Using Crowdsourcing for Expanding Localization of Products
UPDATE: I wanted to add that these translation APIs are all part of Microsoft Translator services and are available for developers to use and build their own localized communities. The documentation is up on MSDN for AJAX/JSON, SOAP or POX (Plain old XML) APIs you can put in your apps today. Also, be sure to check out the Microsoft Translator Blog for more technical details on the V2 APIs and translator widget.
Not everyone in the world speaks English. Such a silly thing to say, but if you live in an English-speaking country it's easy to forget that many (most?) people in the world would prefer to do their work in the language of their choice.
Microsoft ships documentation in Visual Studio that is human-translated (a huge effort) into 9 major world languages. That's millions and millions of words * 9 languages. How can we cover more languages? How can we make documentation easier for folks who are trying to learn about our products and don't speak English fluently? How can we make English interfaces easier to use for non-English speakers who want to learn English?

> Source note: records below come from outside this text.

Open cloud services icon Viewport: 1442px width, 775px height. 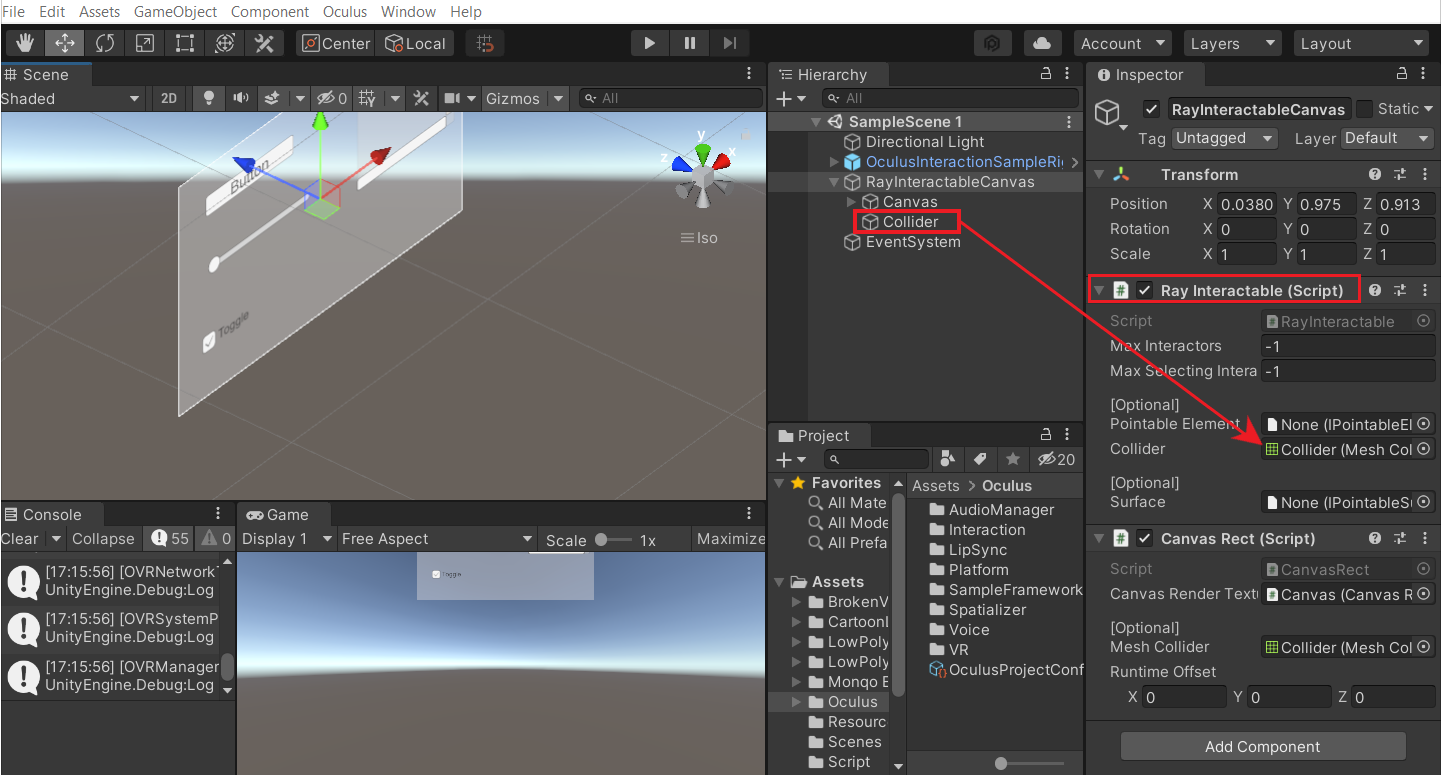[x=1042, y=43]
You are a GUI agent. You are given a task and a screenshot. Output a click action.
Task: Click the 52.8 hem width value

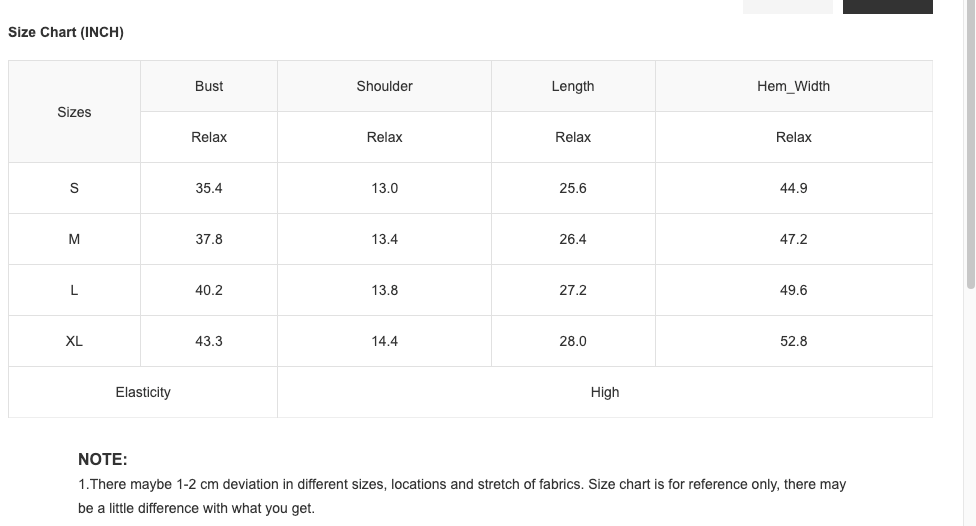pos(793,341)
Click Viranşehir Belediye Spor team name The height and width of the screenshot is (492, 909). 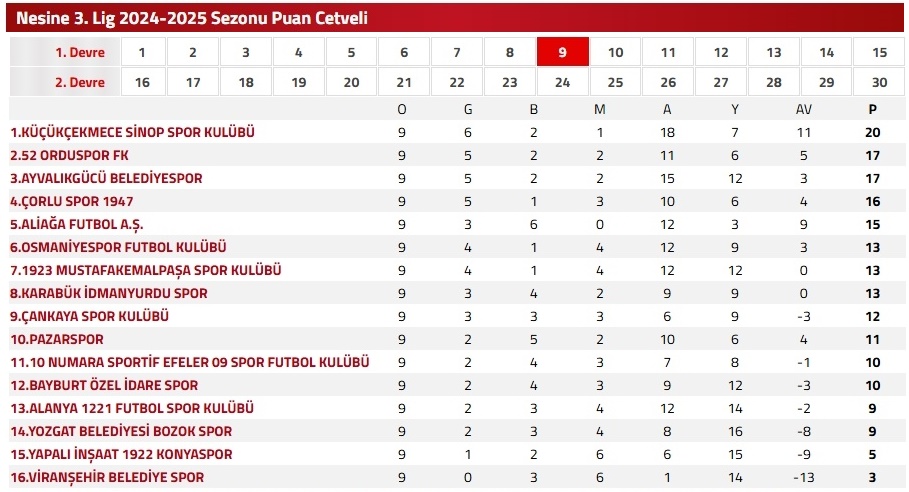pos(107,477)
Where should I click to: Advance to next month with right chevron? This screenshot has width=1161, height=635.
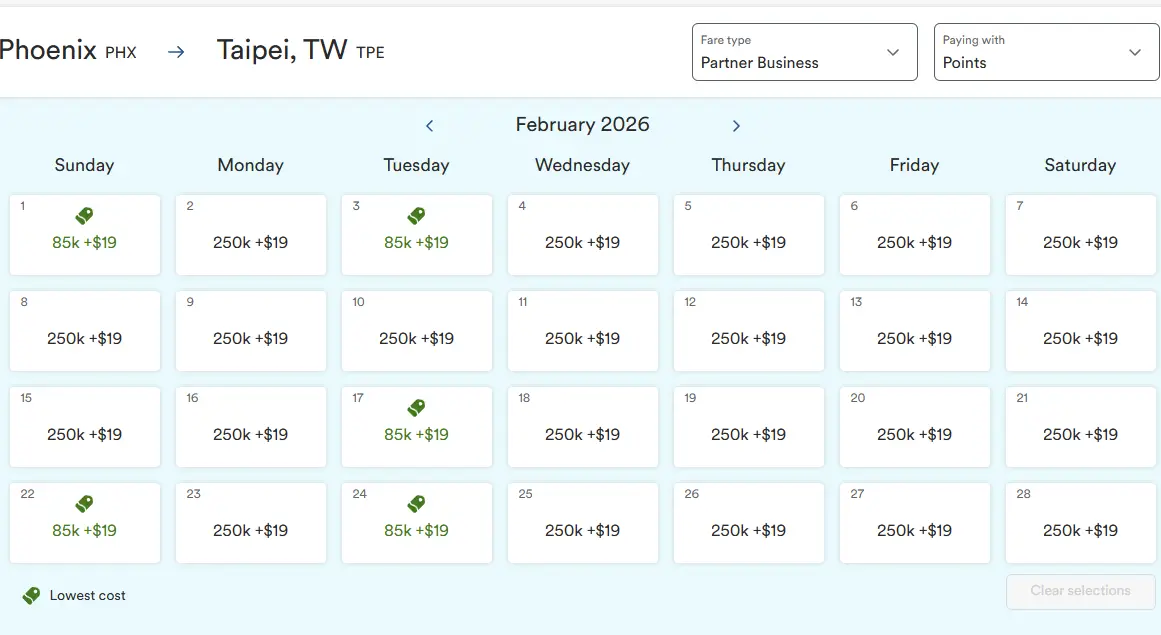coord(736,126)
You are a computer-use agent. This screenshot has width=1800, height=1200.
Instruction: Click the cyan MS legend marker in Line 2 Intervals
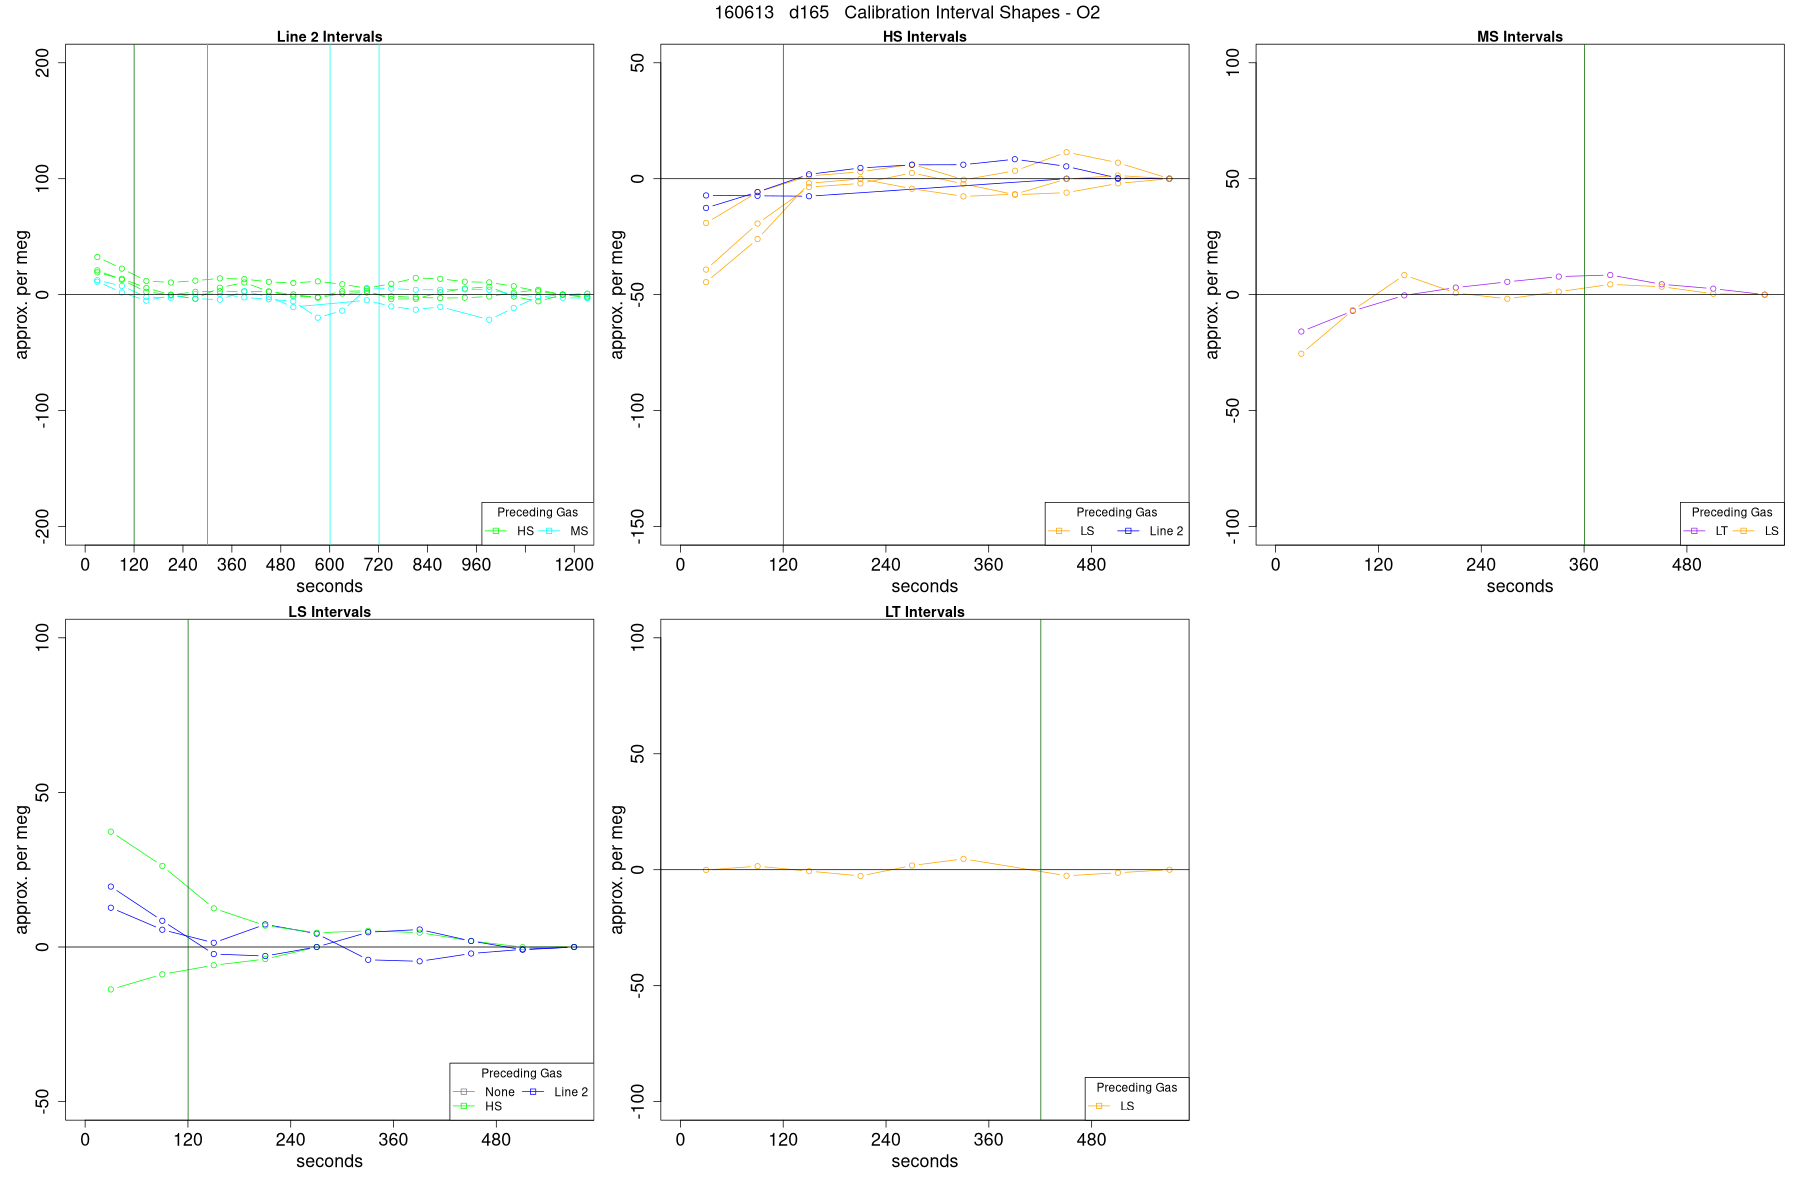(551, 531)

Last month, I spoke to members of the internationalization/globalization team in DevDiv (Developer Division) about some of the little-known stuff they are doing. I think deserves more attention as there's some pretty innovative things being done. Some are experimental, but there's hope to expand them if they succeed.
MSDN uses Machine Translation and Crowdsourcing for Documentation
Doing a lot of work with a few people is hard. Doing a lot of work with a lot of people is confusing and expensive. However, doing a little bit of work with a LOT of interested people can be useful, cheap and fun if you "crowd-source" rather than outsource. Check out the screenshot below or visit the Brazilian MSDN site and check out the Translation Wiki v2.
You'll see there's the English MSDN documentation on the left, and Brazilian Portuguese on the right.
Make sure to select "side-by-side" or "Lado a Lado." If you hover over a sentence on the Portuguese side, a small Edit button will appear.
Click Edit, and you can suggest a better translation, and they'll go into a queue for community moderators to approve. Notice also that under "Other Suggestions" you'll see existing suggested translations that are in the queue for moderation.
The initial Portuguese text comes from the Machine Translation team. For some reason, Portuguese is the best language that the Machine Translation team understands.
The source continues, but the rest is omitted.